[STATED GOAL A] Shorten the paragraph that begins "I'm trying to fine-tune" in the forum post on fine-tuning a model with the Huggingface Trainer, writing it as a short list that keeps its main facts.
[STATED GOAL B] Carry on the forum post about fine-tuning a model with the Huggingface Trainer, picking up right after its last line of code.

[TEXT PROVIDED]
Fine-tuning model with Huggingface Trainer
Hi,
I'm trying to fine-tune this model on my own dataset using the Huggingface Trainer, but I get the following error in the training step: ValueError: The model did not return a loss from the inputs, only the following keys: logits,past_key_values. For reference, the inputs it received are input_ids,attention_mask,pixel_values..
I'm using the following code:
from transformers import GitForCausalLM
model = GitForCausalLM.from_pretrained("microsoft/git-large-coco")
import torch
from torch.utils.data import Dataset
from PIL import Image
class VCSDatasetProcessor(Dataset):
def __init__(self, root_dir, df, processor, max_target_length=128):
self.root_dir = root_dir
self.df = df
self.processor = processor
self.max_target_length = max_target_length
def __len__(self):
return len(self.df)
def __getitem__(self, idx):
# get file name + text
file_name = self.df["image_id"][idx]
text = self.df["question"][idx]
# prepare image (i.e. resize + normalize)
image = Image.open(self.root_dir + file_name).convert("RGB")

[DATA EXTRACT]
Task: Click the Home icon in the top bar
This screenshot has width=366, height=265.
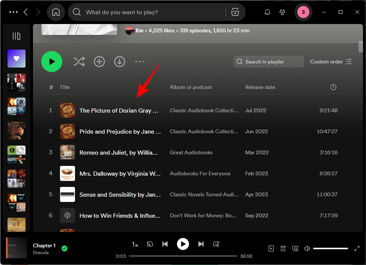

[EXERCISE RESULT A]
- Goal: fine-tune the model on one's own dataset with the Huggingface Trainer.
- Problem: the training step fails with a ValueError.
- What the error says: the model returned no loss, only the keys logits and past_key_values.
- Inputs the model received: input_ids, attention_mask, pixel_values.

[EXERCISE RESULT B]
encoding = self.processor(images=image, text=text, padding="max_length", return_tensors="pt", max_length=self.max_target_length)
encoding = {k:v.squeeze() for k,v in encoding.items()}
return encoding
from transformers import AutoProcessor
processor = AutoProcessor.from_pretrained("microsoft/git-large-coco")
train_set = VCSDatasetProcessor(root_dir="data/images/", df=train_df, processor=processor)
valid_set = VCSDatasetProcessor(root_dir="data/images/", df=valid_df, processor=processor)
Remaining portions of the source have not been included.